Макар понял: настроение у папы сложное. Если он может так шутить, значит, и вправду случилось что-то невероятное. Папа узнал нечто такое, что у него даже не получается самым простым способом об этом сообщить. Поэтому, действительно, «понукать» его не стоит. Пусть потихоньку, не торопясь…
Папа взволнованно походил вокруг стола, глубоко вздохнул, потом нагнулся, пощекотал сквозь прутья клетки Нюка… Все эти ненужные действия, наверное, были подготовкой к рассказу. Макар заметил, что у папы от волнения даже подрагивают пальцы.
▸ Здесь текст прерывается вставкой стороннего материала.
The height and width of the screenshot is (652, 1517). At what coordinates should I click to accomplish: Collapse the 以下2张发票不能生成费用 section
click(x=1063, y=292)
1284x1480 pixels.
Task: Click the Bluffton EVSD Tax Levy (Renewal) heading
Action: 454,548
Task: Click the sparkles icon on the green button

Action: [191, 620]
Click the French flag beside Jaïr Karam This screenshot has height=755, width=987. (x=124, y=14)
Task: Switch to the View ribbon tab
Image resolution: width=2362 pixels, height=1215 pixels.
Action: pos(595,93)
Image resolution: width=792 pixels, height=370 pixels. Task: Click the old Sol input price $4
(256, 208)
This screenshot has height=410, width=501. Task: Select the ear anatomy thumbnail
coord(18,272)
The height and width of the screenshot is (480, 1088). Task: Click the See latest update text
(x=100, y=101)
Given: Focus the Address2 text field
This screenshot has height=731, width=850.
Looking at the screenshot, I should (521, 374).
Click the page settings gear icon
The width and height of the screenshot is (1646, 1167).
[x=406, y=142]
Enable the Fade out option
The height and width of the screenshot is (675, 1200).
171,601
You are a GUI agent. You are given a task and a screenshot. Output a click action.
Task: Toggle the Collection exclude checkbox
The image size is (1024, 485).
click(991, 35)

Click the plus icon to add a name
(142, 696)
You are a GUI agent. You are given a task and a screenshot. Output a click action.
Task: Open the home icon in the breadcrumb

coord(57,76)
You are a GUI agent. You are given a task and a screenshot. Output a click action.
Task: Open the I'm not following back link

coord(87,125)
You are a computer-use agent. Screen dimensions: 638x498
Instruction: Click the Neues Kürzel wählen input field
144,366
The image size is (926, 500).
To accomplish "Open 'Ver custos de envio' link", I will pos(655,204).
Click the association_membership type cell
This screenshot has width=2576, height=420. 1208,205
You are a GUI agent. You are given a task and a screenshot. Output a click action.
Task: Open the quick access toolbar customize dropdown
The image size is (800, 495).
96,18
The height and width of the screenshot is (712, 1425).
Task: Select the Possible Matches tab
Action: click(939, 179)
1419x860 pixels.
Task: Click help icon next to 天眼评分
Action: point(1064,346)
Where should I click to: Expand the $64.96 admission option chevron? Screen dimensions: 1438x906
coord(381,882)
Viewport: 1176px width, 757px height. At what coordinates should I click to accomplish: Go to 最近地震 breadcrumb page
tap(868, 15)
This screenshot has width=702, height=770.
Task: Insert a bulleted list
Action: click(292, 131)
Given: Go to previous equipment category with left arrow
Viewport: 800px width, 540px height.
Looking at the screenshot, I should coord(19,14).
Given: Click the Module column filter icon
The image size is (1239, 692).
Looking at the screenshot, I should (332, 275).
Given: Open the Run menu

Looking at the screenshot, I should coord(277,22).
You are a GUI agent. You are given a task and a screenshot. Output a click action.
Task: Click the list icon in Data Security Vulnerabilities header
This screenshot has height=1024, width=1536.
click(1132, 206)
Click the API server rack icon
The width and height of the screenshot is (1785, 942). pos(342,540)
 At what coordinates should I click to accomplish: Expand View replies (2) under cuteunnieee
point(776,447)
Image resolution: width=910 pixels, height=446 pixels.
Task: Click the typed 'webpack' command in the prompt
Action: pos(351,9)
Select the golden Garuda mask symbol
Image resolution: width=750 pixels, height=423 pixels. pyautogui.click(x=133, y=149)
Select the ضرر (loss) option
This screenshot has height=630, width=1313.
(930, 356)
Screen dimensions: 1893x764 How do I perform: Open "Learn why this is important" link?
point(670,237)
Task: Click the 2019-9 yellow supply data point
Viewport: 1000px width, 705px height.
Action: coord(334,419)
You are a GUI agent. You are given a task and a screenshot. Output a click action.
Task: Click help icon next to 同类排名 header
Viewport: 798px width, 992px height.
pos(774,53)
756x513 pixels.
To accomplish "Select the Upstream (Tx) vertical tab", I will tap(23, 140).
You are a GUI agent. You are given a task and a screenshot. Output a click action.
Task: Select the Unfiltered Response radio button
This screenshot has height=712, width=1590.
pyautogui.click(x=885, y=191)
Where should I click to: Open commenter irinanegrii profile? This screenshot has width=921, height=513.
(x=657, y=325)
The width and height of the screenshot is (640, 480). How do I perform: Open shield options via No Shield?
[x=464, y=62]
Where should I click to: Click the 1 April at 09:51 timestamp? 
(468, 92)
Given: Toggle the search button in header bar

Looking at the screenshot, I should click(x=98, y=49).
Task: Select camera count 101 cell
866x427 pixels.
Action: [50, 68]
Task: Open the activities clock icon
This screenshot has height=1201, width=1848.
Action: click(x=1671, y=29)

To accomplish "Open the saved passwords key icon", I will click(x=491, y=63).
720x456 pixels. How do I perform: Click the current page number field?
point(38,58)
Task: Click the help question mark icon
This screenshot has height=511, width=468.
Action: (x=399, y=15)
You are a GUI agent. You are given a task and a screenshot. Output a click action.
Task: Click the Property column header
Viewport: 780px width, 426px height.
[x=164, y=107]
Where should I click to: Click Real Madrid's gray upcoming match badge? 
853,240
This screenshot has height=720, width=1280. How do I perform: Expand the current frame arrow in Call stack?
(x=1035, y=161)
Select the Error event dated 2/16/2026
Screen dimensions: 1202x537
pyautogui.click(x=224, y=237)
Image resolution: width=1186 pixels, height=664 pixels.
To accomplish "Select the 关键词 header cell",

– Я всю дорогу волновался, – наконец сказал он; голос его звучал не просто взволнованно, а как-то даже торжественно. – Впервые чужая и, казалось, исчезнувшая жизнь предстала передо мной так ярко, что я… растерялся. Я читал много книг, смотрел фильмы, но такого со мной еще не было. Не пойму почему. Наверное, это совпадение, это письмо… Один мой бывший одноклассник работает в милиции. По моей просьбе он навел справки о Гагариных, и через день я посетил одинокую старушку со знаменитой княжеской фамилией. И можете себе представить, мне сразу повезло, на такое совпадение и надеяться было невозможно! Похоже, что эта старушка, Вера Сергеевна Гагарина, жила именно здесь, в этой усадьбе! В далеком-далеком своем детстве.
– Неужели нельзя было ее об этом спросить? – удивился Макар. – Или она ничего не помнит?
– Она была совсем маленькой, – улыбнулся папа. – Из своего детства она помнит только колонны и высокие деревья. К тому же у нее очень серьезные проблемы с памятью. Она с трудом пересказала мне даже самые важные события своей жизни…
– А письмо? – подсказала Соня. – Ты говорил о письме.
– Да, письмо, – спохватился папа. – Вот, я с разрешения Веры Сергеевны снял копию. Но в письме тоже нет ни единого названия – ни деревни, ни речки, вообще нет никакого указания на местность. К тому же письмо неполное, часть его обгорела при каких-то неизвестных обстоятельствах. И нет ни начала, ни конца… Одна середина. Да и то – проступают только отдельные строчки. Это письмо, а точнее записку отец Веры Сергеевны передал с надежным человеком своей жене. Во время революции, как только начались беспорядки и крестьяне из окрестных деревень бросились громить усадьбу, он успел отправить свою семью в Москву, а сам остался. И пропал… Вера Сергеевна больше о нем ничего не знает. Она с матерью и двумя братьями добралась до Петербурга. Потом война, разруха, долгие годы ожидания. Из Петербурга в тридцатые годы их выслали на Урал, где они жили до Отечественной войны. Потом ее мама умерла от тифа, братья – один из них был моложе Веры Сергеевны на шесть лет, второй на два – погибли на фронте. Она окончила курсы медсестер и тоже ушла на фронт. Осталась жива…
– Неужели еще до войны ни ее братья, ни она сама не узнали от матери, как называется место, где был их дом? – воскликнул Макар. – Они могли бы приехать сюда… Хотя бы посмотреть.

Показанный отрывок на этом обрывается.